- **Task objective**: In the records below, swap "meeting info" for "meeting details" and write the lines out again with nothing else altered. Omit the pictures from your answer.

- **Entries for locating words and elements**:

★ ★ ★

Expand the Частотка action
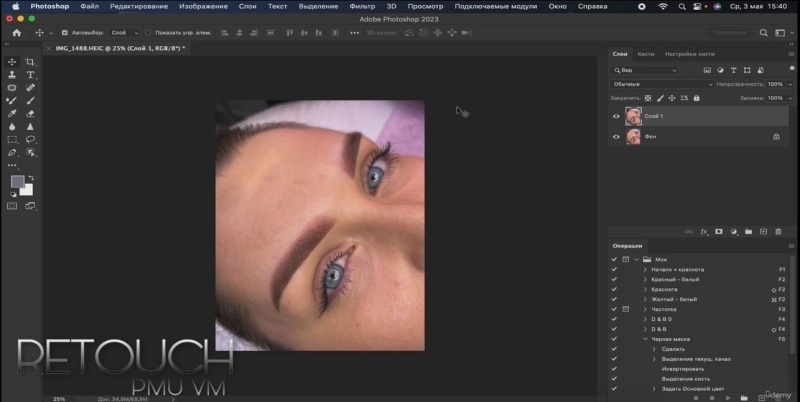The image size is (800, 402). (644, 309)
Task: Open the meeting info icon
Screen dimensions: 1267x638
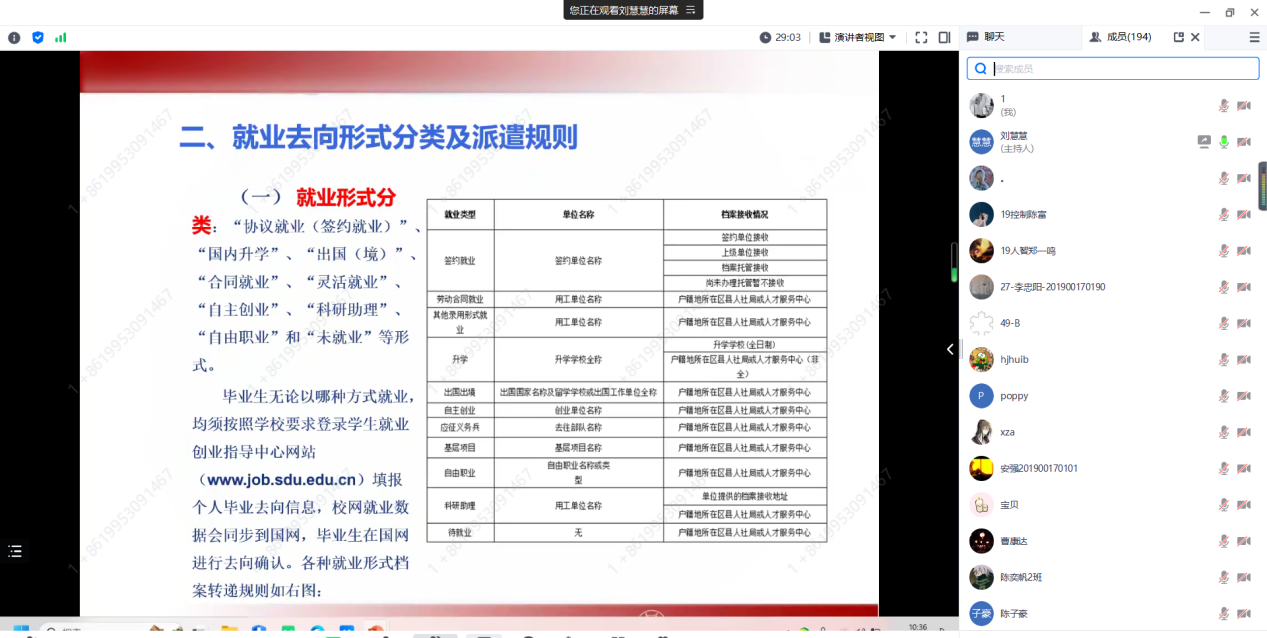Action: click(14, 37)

★ ★ ★

- **Reply to the exercise**:
Expand the Частотка action
The image size is (800, 402). (644, 309)
Task: Open the meeting details icon
Screen dimensions: 1267x638
Action: click(14, 37)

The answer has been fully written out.